Educational Goals / Teaching Points
We aim to provide a review of unusual locations of ectopic pregnancies, including ovarian, interstitial, intramural, cervical, Cesarean section scar, and abdominal implantations. We will also review heterotopic pregnancies. We will discuss imaging findings, possible complications, and expected management of these findings.

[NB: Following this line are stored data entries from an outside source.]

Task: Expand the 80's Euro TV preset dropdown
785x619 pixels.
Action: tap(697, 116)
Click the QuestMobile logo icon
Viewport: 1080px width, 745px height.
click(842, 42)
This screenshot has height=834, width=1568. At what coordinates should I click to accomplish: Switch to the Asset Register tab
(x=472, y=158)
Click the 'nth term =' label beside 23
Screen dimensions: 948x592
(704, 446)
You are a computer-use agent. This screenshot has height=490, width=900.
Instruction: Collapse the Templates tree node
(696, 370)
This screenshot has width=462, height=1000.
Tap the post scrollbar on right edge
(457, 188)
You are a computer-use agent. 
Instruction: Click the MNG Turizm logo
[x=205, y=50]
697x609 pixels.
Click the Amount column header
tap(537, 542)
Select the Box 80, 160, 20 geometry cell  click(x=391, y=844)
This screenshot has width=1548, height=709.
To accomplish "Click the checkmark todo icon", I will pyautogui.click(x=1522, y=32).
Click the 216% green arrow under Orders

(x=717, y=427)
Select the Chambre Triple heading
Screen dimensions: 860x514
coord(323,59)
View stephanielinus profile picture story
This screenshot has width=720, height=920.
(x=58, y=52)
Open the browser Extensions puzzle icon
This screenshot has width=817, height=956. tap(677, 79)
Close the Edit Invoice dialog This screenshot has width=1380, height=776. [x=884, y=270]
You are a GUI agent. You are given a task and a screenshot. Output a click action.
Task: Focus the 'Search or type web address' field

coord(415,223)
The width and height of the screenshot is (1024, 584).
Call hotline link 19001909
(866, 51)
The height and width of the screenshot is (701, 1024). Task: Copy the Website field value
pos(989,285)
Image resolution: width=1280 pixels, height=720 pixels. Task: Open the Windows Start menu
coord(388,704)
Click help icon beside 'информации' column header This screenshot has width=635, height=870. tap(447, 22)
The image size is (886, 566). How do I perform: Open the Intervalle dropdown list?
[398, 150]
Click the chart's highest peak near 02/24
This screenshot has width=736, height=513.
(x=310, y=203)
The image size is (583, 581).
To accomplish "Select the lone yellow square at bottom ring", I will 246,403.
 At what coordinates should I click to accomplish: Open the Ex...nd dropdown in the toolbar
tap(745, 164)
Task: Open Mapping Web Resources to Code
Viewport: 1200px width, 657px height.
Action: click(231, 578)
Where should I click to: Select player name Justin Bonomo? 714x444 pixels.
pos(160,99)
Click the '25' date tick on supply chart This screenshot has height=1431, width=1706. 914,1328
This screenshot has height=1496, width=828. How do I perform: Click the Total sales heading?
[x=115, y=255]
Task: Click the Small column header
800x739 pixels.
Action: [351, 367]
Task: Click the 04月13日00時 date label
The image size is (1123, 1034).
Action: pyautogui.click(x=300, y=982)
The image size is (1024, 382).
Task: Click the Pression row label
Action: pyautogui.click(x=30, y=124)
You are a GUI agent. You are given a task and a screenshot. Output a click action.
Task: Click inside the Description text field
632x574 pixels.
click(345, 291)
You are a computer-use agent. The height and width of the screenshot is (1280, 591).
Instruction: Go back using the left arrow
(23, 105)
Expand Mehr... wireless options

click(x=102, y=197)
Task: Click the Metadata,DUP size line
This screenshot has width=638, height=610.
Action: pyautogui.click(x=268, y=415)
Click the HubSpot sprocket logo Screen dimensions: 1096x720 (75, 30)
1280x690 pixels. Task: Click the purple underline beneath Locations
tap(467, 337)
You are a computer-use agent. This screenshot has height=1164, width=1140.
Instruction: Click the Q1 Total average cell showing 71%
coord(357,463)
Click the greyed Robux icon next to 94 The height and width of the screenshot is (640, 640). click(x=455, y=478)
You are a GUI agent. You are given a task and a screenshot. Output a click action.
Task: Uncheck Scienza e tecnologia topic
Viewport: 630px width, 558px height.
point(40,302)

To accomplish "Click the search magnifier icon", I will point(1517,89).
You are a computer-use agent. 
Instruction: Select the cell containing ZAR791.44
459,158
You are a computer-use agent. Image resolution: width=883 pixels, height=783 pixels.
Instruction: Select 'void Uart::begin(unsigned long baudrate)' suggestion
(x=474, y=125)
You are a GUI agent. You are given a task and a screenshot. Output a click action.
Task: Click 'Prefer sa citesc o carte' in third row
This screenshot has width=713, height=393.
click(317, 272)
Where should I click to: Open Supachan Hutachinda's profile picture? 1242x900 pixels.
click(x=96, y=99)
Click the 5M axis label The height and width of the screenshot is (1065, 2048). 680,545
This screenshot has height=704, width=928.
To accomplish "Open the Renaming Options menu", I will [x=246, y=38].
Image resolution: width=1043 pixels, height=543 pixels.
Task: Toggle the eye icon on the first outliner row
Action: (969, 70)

Key Anatomic/Physiologic Issues and Imaging Findings/Techniques
This exhibit will utilize a case-based approach to review unusual ectopic implantation locations. We will provide illustrative examples and describe pearls and pitfalls in differentiating these locations, as well as clinical implications. For example, ovarian ectopic pregnancies can appear very similar to corpus lutea but generally have a thicker and more echogenic surrounding ring and can be seen along with a corpus luteum in the same ovary. There is risk of rupture or torsion with ovarian ectopic pregnancies and treatment is surgical, so recognizing an ovarian ectopic is critical. As another example, cervical ectopic pregnancies can be easily confused with spontaneous abortions in progress but exhibit subtle differences such as increased surrounding vascularity and lack of sliding movement of the gestational sac within the endocervical canal. Misdiagnosis of a cervical ectopic as a spontaneous abortion in progress and subsequent treatment with dilation and curettage can lead to life-threatening hemorrhage. Knowledge of key ultrasound anatomical findings and visualization techniques as demonstrated by our case series will help viewers avoid pitfalls in diagnosis. We will show correlative CT and MRI images where applicable and review possible associated complications including torsion, rupture, and hemorrhage.

Conclusion
Early diagnosis of ectopic pregnancy can avoid significant maternal morbidity and mortality. This exhibit will review uncommon implantation locations and highlight key findings to help identify and localize ectopic pregnancies and their potential complications.